Speaking of which – the authors initially mention MR-MEGA in the introduction but do not discuss it any further or include it in their comparisons. Given that the MR-MEGA paper demonstrates improved finemapping over PAINTOR in their paper, I assume the rationale for its exclusion for comparative performance analyses is due to its limiting assumption regarding number of underlying causal variants?

How would the authors additionally integrate functional annotation into their fine-mapping method, similar to PAINTOR?

It may be useful to quickly mention in “Parameter setting in practice” the relevance of 5.2 as a Z-score in relation to the traditional genome-wide significance criterion (i.e., the corresponding p under two-sided Wald test would be ~5-e08). Similarly - I’m not finding any clear justification for MsCAVIAR’s default value of tau2 = 0.52 – I assume the connection lies with just taking forcing a mean/variance relationship in effect heterogeneity for Z-scores at the genome-wide significance threshold?

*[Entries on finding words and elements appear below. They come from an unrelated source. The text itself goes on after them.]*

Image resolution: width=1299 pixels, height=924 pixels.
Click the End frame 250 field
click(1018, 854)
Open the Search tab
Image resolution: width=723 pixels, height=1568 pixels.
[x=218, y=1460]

Equation 10. It’s kind of confusing to use T to denote both the number of studies as well as the transpose operator. Similarly, later in the methods n is used to denote the number of studies, but also the number of subjects within a study. And then again it seems that ‘m’ is used to index study in “Extending MsCAVIAR to different sample sizes”. Some care should be used in maintaining consistent notation.

It’s not immediately clear how the computational cost scales with respect to number of included studies. Given the single study setting is O(k^3 ) plus some O(mk^2) – do we replace k with (k*n) to get the computational costs, where n = # of studies? Thus, is # of studies a similarly strong limiting factor in computational burden as k, which would potentially motivate the population-wise study aggregation study mentioned above?

Reviewer #2: LaPierre and colleagues present a novel approach for fine-mapping loci using summary statistics from multiple studies whilst accounting for heterogeneity in the effects of causal variants between them. The methodology can allow for multiple causal variants at a locus, and can be applied in the context of trans-ethnic fine-mapping by allowing for study-specific patterns of LD between variants. The methodology tackles an important challenge in human genetics, is extremely timely, and likely to be of great interest to the readership of PLoS Genetics. I am looking forward to trying the software! The manuscript is generally well written, although some additional details of the simulation study and the applications to trans-ethnic GWAS of type 2 diabetes and cholesterol would be useful.

Comments on methodology

1. Presumably it would be straightforward to incorporate a non-uniform prior of causality? Given the availability of enrichment in associations in specific annotations, it would be really useful to allow this flexibility in the method/software.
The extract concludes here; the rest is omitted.